**What you will do**
Would you print the records below word for word, without the pictures?

Dataset entries
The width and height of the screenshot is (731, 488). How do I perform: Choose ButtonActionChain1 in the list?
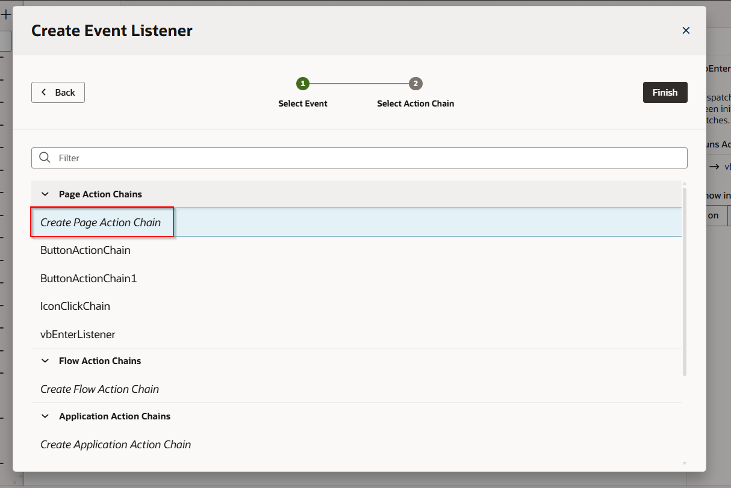[89, 279]
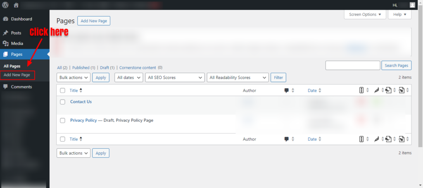Open Dashboard in the sidebar menu
Image resolution: width=423 pixels, height=188 pixels.
click(x=21, y=19)
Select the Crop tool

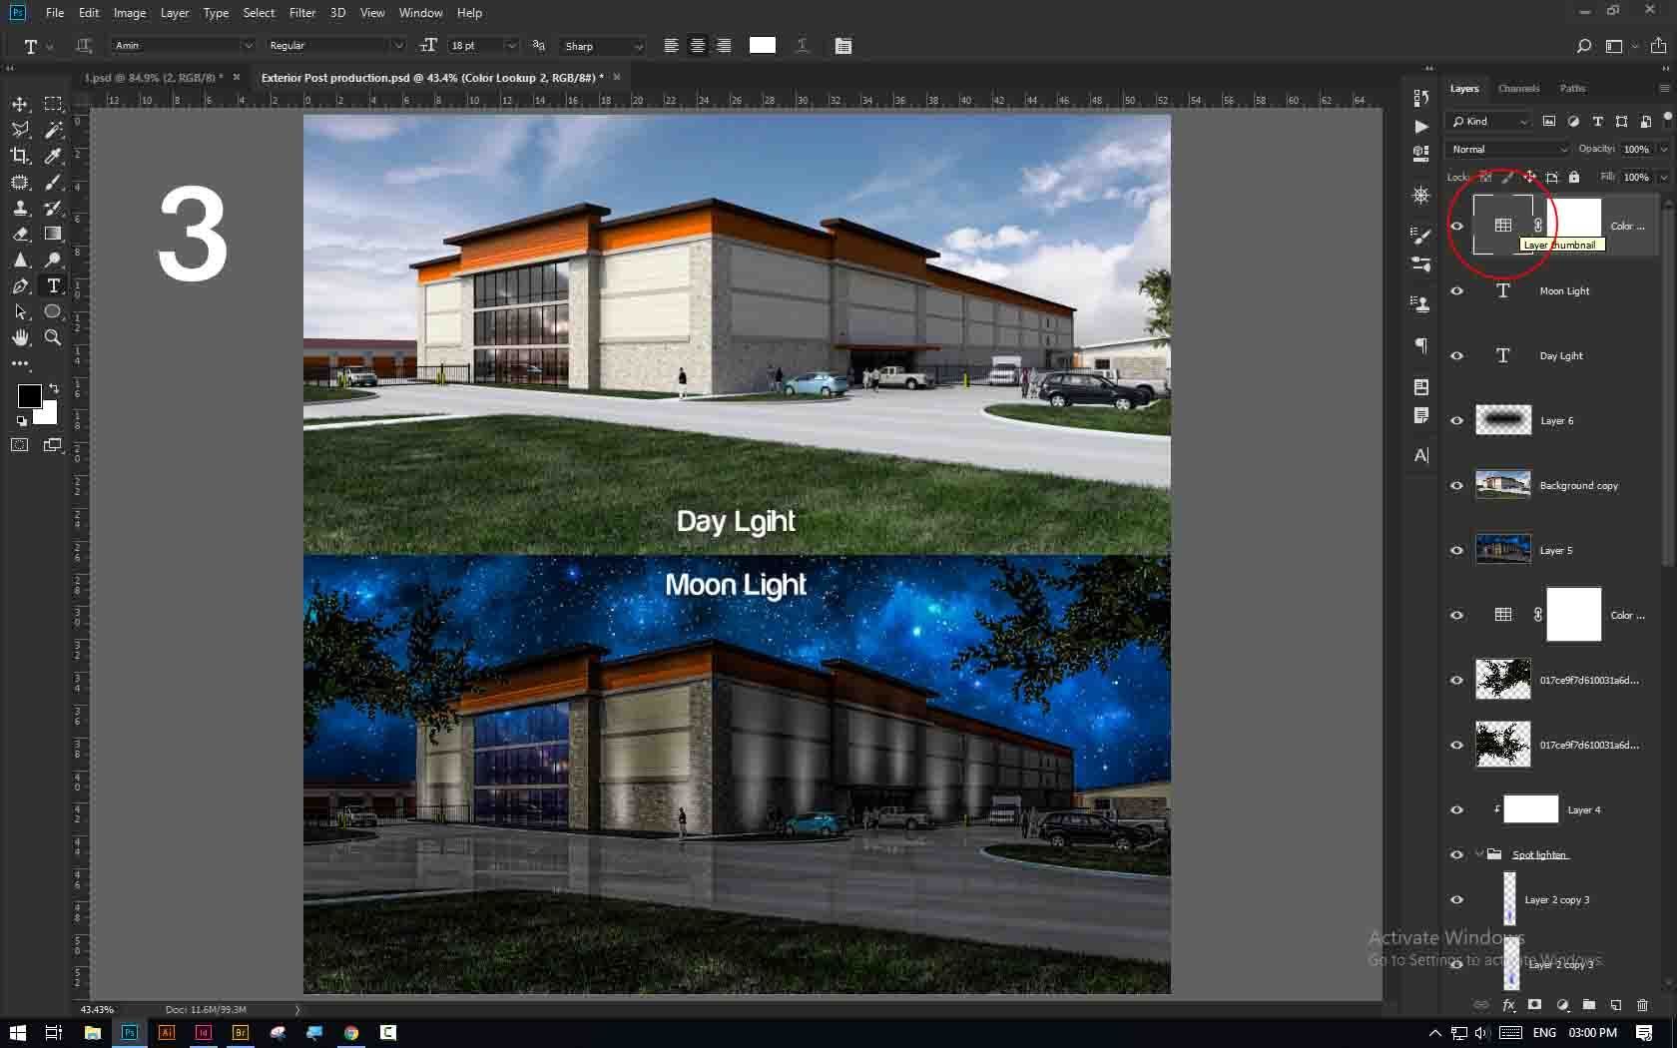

**Solution for this problem**
The width and height of the screenshot is (731, 488). How do I perform: Choose ButtonActionChain1 in the list?
[89, 279]
Open Dashboard in the sidebar menu
Image resolution: width=423 pixels, height=188 pixels.
click(x=21, y=19)
Select the Crop tool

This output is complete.